Privacy Budget Tracking¶
Each training step consumes privacy budget. The accountant tracks cumulative ε and warns when the budget is exhausted:
accountant = PrivacyAccountant(target_epsilon=10.0)
for epoch in range(100):
# Each epoch uses the DP mechanism
accountant.record_step(dp.per_step_epsilon)
if accountant.budget_exhausted:
print(f"Budget exhausted at epoch {epoch}")
break
print(accountant.summary())
# Total ε consumed: 10.0 / 10.0
# Steps taken: 10
# ε per step: 1.0
# Budget status: EXHAUSTED
Membership Inference Audit¶
Test whether your model leaks membership information:
from sc_neurocore.privacy import MembershipAudit
def my_model(x):
"""Your SNN forward pass."""
return np.random.rand(10) # replace with actual inference
audit = MembershipAudit(run_fn=my_model)
training_samples = rng.standard_normal((100, 784)).astype(np.float32)

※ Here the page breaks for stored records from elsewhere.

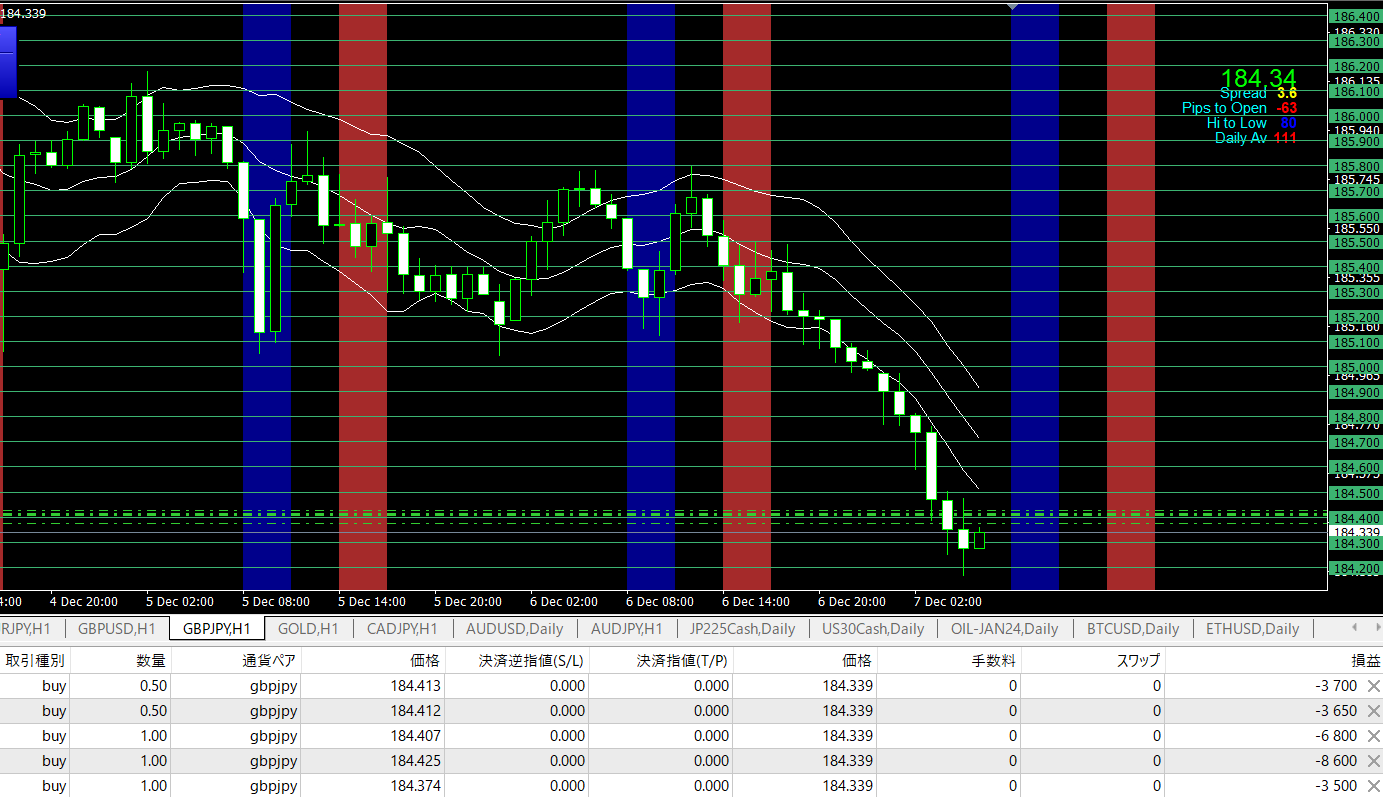Click the blue one-click trading panel
This screenshot has width=1383, height=797.
[8, 60]
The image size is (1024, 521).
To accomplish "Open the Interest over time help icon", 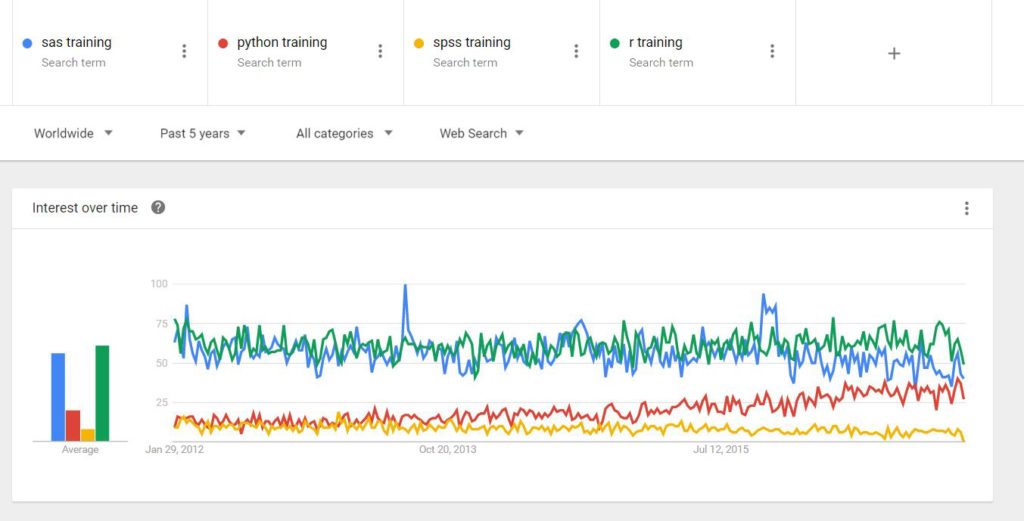I will (x=158, y=208).
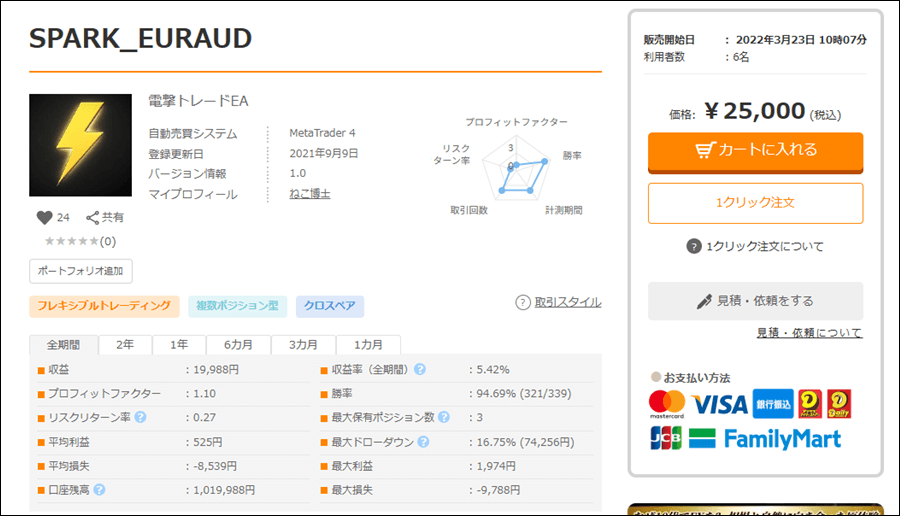Click help icon beside リスクリターン率
The image size is (900, 516).
(141, 417)
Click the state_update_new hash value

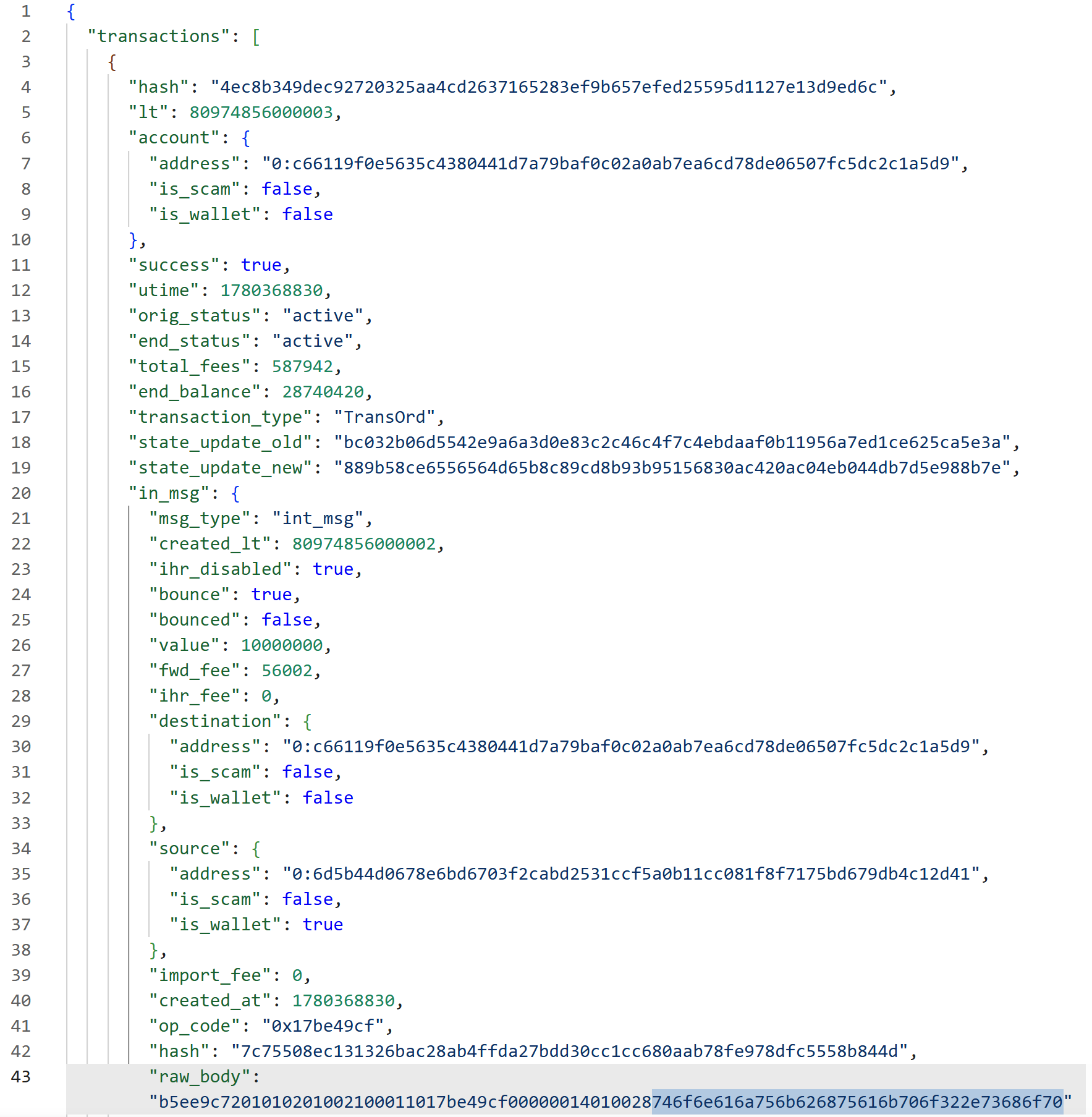pyautogui.click(x=672, y=468)
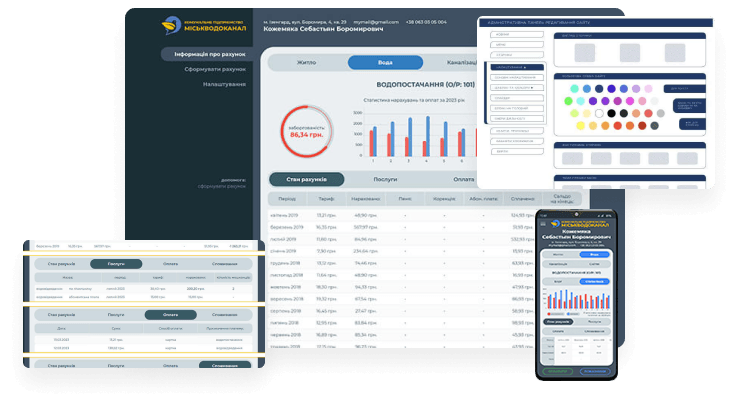Switch to the Житло tab
This screenshot has width=738, height=406.
pyautogui.click(x=307, y=62)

holdout_samples = rng.standard_normal((100, 784)).astype(np.float32)
result = audit.audit(training_samples, holdout_samples)

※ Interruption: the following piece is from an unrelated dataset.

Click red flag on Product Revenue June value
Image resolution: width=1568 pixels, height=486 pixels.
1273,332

print(f"Inference accuracy: {result['accuracy']:.2%}")
print(f"Vulnerable: {result['vulnerable']}")
# accuracy > 55% → model leaks membership information
# accuracy ≈ 50% → model is safe (can't distinguish train from holdout)
Choosing ε¶
| ε Value | Privacy Level | Utility Impact | Use Case |
|---|---|---|---|
| 0.1 | Very strong | High noise (5-15% accuracy drop) | Medical data |
| 1.0 | Strong | Moderate noise (1-5% drop) | Biometric data |
| 10.0 | Moderate | Minimal noise (<1% drop) | General ML |
| ∞ | None | No noise | Non-sensitive data |
References¶
- Dwork & Roth (2014). "The Algorithmic Foundations of Differential Privacy." Foundations and Trends in Theoretical Computer Science.
- Kim et al. (2023). "Differentially Private Spiking Neural Networks." NeurIPS 2023 Workshop on Privacy-Preserving ML.